(Excerpts from a dataset)
= Beginning of Section =

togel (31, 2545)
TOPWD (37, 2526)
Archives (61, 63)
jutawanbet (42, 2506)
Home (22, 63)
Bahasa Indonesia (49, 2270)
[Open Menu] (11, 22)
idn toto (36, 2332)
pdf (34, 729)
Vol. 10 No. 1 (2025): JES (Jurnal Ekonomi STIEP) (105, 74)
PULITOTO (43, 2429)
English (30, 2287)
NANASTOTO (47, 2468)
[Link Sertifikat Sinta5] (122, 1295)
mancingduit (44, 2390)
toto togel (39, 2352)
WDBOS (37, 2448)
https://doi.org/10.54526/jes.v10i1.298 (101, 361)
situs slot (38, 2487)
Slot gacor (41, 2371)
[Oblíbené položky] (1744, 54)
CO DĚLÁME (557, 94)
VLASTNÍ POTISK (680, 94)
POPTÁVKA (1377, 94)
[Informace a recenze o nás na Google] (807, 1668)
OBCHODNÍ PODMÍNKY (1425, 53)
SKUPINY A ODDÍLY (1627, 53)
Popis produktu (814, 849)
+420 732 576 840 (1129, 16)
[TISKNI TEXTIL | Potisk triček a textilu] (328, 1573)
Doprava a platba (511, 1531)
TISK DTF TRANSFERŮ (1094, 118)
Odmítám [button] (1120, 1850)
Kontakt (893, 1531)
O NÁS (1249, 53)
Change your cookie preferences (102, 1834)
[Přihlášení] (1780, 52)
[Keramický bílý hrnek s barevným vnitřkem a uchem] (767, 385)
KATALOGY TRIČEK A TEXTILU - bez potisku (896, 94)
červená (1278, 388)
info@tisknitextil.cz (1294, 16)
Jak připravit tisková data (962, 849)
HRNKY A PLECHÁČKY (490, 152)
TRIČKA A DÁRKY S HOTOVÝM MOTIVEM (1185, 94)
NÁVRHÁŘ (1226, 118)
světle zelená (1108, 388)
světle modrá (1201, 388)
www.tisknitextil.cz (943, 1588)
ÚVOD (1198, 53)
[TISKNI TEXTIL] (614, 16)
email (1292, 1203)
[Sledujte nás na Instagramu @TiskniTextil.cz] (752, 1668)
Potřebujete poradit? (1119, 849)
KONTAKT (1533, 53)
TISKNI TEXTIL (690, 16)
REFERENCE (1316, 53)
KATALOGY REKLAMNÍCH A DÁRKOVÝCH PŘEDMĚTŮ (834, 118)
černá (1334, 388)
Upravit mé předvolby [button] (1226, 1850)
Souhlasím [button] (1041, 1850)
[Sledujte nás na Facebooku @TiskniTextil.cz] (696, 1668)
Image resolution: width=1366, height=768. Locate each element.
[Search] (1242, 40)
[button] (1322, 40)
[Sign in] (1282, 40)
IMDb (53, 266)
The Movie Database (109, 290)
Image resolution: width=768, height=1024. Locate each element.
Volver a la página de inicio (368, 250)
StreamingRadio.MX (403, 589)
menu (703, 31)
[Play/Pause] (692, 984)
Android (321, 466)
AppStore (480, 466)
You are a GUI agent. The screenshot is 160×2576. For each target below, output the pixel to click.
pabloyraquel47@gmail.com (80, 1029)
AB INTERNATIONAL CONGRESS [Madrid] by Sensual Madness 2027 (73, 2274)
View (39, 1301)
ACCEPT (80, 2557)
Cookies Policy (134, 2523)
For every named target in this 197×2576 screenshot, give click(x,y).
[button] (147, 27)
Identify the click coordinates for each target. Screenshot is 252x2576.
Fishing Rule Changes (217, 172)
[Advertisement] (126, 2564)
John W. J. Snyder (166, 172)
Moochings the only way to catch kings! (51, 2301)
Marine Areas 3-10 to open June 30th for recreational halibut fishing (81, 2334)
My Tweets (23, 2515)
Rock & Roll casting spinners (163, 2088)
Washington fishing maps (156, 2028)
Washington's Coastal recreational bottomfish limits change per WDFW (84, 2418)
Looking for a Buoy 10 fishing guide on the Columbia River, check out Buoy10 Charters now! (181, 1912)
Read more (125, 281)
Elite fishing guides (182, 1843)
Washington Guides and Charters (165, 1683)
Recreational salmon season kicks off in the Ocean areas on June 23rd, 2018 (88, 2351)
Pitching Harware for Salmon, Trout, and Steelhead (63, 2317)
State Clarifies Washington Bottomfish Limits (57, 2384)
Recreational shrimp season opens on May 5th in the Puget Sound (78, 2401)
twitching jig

= End of Section =

PROBLEM STATEMENT >> The reply should consist solely of the lines above from the one that has "English (30, 2287)" through the one that has "Jak připravit tisková data (962, 849)", reproduced exactly.

ANSWER SECTION >>
English (30, 2287)
NANASTOTO (47, 2468)
[Link Sertifikat Sinta5] (122, 1295)
mancingduit (44, 2390)
toto togel (39, 2352)
WDBOS (37, 2448)
https://doi.org/10.54526/jes.v10i1.298 (101, 361)
situs slot (38, 2487)
Slot gacor (41, 2371)
[Oblíbené položky] (1744, 54)
CO DĚLÁME (557, 94)
VLASTNÍ POTISK (680, 94)
POPTÁVKA (1377, 94)
[Informace a recenze o nás na Google] (807, 1668)
OBCHODNÍ PODMÍNKY (1425, 53)
SKUPINY A ODDÍLY (1627, 53)
Popis produktu (814, 849)
+420 732 576 840 (1129, 16)
[TISKNI TEXTIL | Potisk triček a textilu] (328, 1573)
Doprava a platba (511, 1531)
TISK DTF TRANSFERŮ (1094, 118)
Odmítám [button] (1120, 1850)
Kontakt (893, 1531)
O NÁS (1249, 53)
Change your cookie preferences (102, 1834)
[Přihlášení] (1780, 52)
[Keramický bílý hrnek s barevným vnitřkem a uchem] (767, 385)
KATALOGY TRIČEK A TEXTILU - bez potisku (896, 94)
červená (1278, 388)
info@tisknitextil.cz (1294, 16)
Jak připravit tisková data (962, 849)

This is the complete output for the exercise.